At its lowest point, the country’s domestic traffic had sunk to be 71 per cent lower than expected year-on-year figures.
The findings are likely to be seized upon by the rest of the world’s aviation sector, as it battles through the middle of the pandemic.
Growth in the APAC market shows signs of promise, with “intra-Asia capacity” climbing by 10 per cent between 14 April and 22 April.
However, Cirium reports that Chinese passenger flights as a whole (including international) is still lower than expected.
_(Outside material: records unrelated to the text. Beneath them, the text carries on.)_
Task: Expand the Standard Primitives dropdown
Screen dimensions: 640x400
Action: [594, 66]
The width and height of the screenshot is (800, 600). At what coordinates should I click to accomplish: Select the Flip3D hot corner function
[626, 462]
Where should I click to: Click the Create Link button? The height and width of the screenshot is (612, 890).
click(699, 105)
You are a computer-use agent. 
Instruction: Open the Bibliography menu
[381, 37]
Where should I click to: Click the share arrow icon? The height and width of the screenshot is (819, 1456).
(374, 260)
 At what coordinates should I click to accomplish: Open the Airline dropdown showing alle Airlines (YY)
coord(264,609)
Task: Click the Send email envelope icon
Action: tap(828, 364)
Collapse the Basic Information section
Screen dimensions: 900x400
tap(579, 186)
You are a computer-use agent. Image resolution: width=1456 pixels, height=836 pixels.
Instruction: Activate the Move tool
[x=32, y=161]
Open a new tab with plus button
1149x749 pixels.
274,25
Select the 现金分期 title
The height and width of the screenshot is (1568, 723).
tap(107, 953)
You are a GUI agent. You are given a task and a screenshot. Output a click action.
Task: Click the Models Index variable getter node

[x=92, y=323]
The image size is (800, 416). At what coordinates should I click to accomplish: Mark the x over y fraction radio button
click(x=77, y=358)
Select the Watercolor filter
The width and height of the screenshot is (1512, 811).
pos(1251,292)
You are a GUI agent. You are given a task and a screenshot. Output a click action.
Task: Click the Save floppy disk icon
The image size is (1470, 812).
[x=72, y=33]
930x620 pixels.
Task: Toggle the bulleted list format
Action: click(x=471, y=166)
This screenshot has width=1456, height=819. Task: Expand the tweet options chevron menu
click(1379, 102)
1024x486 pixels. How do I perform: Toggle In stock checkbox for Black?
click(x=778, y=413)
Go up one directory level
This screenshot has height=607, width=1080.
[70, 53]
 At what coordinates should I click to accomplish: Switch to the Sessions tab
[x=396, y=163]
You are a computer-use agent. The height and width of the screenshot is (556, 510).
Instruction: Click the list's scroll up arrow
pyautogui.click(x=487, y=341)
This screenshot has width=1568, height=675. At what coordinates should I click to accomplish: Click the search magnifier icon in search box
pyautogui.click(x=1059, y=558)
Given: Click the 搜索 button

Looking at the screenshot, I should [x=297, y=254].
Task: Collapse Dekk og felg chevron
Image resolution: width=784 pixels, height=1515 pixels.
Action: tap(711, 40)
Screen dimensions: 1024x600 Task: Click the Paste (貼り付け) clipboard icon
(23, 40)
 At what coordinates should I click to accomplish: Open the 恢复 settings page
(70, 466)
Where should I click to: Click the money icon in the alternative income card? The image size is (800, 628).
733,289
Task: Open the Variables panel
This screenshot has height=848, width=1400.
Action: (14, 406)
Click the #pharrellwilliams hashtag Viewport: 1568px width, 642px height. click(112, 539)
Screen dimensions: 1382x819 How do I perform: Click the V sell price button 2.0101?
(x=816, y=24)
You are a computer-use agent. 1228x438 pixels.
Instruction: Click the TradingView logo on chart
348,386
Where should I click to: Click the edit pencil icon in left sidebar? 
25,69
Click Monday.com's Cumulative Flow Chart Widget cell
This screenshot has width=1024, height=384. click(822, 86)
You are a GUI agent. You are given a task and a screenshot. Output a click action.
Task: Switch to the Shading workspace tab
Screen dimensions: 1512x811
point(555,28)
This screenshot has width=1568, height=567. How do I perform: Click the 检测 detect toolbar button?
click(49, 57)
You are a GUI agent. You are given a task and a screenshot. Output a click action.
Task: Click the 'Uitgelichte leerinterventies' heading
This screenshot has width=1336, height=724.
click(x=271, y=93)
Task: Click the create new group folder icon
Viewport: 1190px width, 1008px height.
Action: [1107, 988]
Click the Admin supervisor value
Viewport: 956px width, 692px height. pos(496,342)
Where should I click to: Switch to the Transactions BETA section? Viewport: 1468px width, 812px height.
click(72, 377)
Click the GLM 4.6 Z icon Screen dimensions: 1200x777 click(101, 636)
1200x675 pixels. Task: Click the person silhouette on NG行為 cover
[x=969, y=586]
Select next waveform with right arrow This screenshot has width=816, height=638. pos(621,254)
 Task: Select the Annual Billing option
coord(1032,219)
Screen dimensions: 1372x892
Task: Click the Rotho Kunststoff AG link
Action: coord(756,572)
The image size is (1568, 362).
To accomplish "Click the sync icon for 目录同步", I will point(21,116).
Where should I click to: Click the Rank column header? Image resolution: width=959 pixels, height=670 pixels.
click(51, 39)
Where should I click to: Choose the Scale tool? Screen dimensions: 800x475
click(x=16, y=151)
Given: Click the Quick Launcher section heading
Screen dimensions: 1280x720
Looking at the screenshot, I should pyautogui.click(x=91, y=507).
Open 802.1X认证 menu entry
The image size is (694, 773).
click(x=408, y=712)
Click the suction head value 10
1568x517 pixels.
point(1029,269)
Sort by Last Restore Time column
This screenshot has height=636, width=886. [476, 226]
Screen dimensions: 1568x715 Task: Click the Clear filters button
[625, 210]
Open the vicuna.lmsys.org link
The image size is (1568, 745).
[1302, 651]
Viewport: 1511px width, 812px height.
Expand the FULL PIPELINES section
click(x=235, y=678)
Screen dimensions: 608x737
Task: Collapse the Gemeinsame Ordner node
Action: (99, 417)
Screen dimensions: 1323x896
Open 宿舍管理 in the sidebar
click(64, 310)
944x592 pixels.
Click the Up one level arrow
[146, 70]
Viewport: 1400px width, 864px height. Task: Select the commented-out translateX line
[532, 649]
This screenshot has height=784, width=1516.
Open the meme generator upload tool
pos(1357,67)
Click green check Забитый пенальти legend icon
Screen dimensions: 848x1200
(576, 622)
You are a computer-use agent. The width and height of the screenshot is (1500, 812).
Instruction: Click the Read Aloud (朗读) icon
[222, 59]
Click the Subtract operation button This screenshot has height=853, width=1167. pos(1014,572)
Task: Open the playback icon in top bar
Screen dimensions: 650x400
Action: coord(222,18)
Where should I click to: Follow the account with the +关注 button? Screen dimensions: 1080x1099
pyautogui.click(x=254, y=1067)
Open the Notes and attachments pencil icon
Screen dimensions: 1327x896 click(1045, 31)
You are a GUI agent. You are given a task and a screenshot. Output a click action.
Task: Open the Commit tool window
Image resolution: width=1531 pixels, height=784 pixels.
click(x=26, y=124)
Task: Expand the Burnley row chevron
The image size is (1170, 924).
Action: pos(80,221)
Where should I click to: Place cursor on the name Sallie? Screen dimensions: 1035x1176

Total daily tracked flight cycles and flight hours for Chinese-operated passenger jets remain down nearly 60% compared with a year earlier. Read more here – https://t.co/K88HXLyIyH pic.twitter.com/CkEZXZUOeY
— Cirium (@cirium) April 24, 2020
Major Chinese cities have eased lockdowns and gradually reopened businesses as of late March.
This – coupled with the beginning of the Chinese spring travel season – means that many airlines are expecting to see demand for domestic routes buttressed even further.
Chinese domestic airlines have slashed ticket prices and introduced social distancing policies to further encourage domestic travel.
Spring Airlines, a low-cost carrier based out of Shanghai, is charging travellers an additional fee of 100 yuan (US$14) to keep neighbouring seats vacant.